Wednesday, December 8, 2010

Bendungan Saba Julu, Antara Besi Tua dan Butut

16 Desember 2008

Bendungan Saba Julu yang di bangun pada tahun 1990-1991 dengan anggaran lebih dari 1 milyar kini fungsinya sudah semakin tidak jelas. Setelah dibangun, bendungan ini seharusnya dirawat untuk menjaga fungsinya sebagai sarana irigasi untuk mengairi sawah penduduk di Saba Julu, Saba Alasona, Saba Jae Bondar dan Saba Donok. Namun manfaat bendungan ini hanya sebentar dirasakan warga masyarakat karena dengan derasnya aliran air sungai Siala Payung menyebabkan bendungan ini mengalami pendangkalan akibat pasir dan batu-batu yang dibawa air dari hulu (Dolok Malea). Seharusnya dinas Pekerjaan Umum yang pada mulanya berkantor di Simpang Proyek/Banjar Masin yang bertanggungjawab terhadap pengerukan ini, namun sama sekali tidak dilaksanakan.

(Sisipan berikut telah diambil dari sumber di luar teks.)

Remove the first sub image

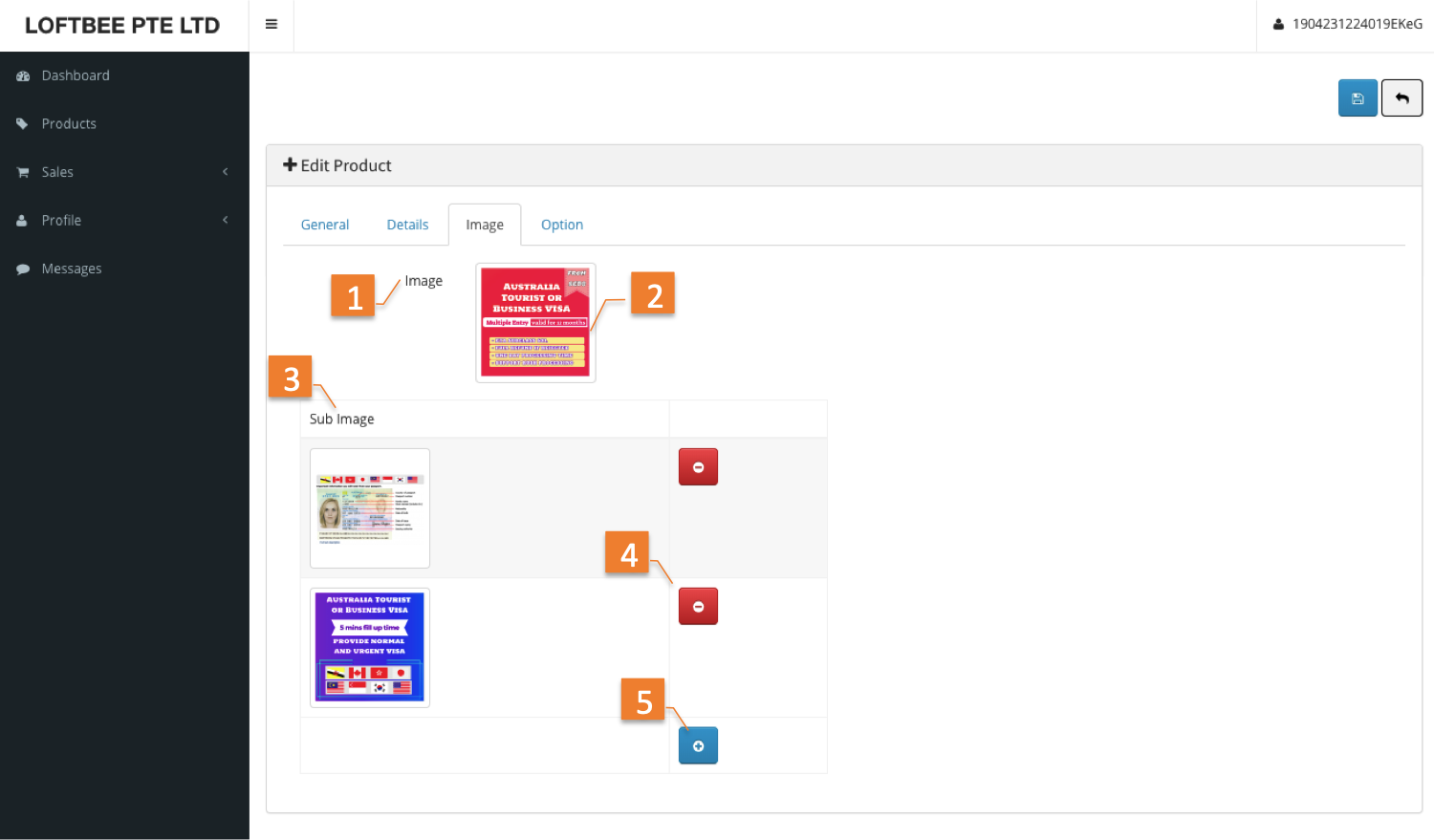698,467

Apakah ada nuansa korupsi di sini? Wallohu’a’lam.

Setelah mengalami pendangkalan, bukannya mengaliri sawah, namun air sungai tersebut banyak yang terbuang begitu saja karena tanggul penahan air di bendungan tersebut sama sekali tidak berfungsi alias permukaanya rata dengan aliran sungai yang datang sehingga airnya yang deras terbuang begitu saja ke hilir ke arah saba julu. Lagipula masyarakat menganggap pembangunan bendungan ini yang juga membuat parit-parit ke arah Gunung Tua, Sarak Matua dan Mompang Jae sama sekali mubazir alias membuang-buang air karena ketiga kampung tersebut sama sekali tidak kekurangan air untuk mengairi persawahannya.

Setelah ditinggal begitu saja dan oleh sebagian masyarakat tidak bermanfaat lagi, ada sebagian anggota masyarakat Mompang Julu yang memanfaatkannya. Tapi bukan dengan jalan mengadakan gotong-royong untuk membersihkan bendungan tersebut dan melakukan pengerukan terhadap batu dan pasir yang menutupi tanggul bendungan. Orang-orang ini malah memanfaatkan besi-besi yang dipakai di bendungan itu, diambil dan di jual ke tukang butut. Walupun mengambil besi-besi seperti sumbu penarik pintu air bendungan, baut dan murnya bahkan pintu air yang ada di setiap persimpangan parit adalah mencuri harta negara, namun hal itu tidak dipedulikan. Maklum, karena bendungan itu sudah seperti barang tak berharga, mumpung harga besi tua juga lagi naik (sekitar Rp 600,-/kg). Jadi kalau sekarang anda berkunjung kesana, jangan harap akan menemukan besi-besi penarik pintu-pintu air yang panjangnya bisa mencapai 4-5 meter itu. Bahkan yang menyedihkan, tangga untuk turun ke sungai dari bendungan itu digergaji orang untuk di ambil besinya.

Walaupun saya pribadi sangat tidak setuju dengan ini, namun kesalahan itu juga patut ditimpakan kepada dinas PU/Pengairan dan kepala desa Mompang Julu dari periode pembangunan hingga sekarang. Moga ke depan untuk fasilitas umum yang dibangun dengan uang rakyat tidak serta-merta main tinggal begitu saja setelah dibangun. Kita berharap KaDes yang baru Porkas Hasibuan dapat sedikit banyaknya memperhatikan bendungan tersebut. Walaupun sudah tidak berfungsi 100%, namun tempat ini masih bisa dijadikan tempat rekreasi. Jadi mungkin dengan mengerahkan naposo nauli bulung untuk membersihkan dan merawat tempat tersebut, maka bendungan ini bisa dimanfaatkan lagi.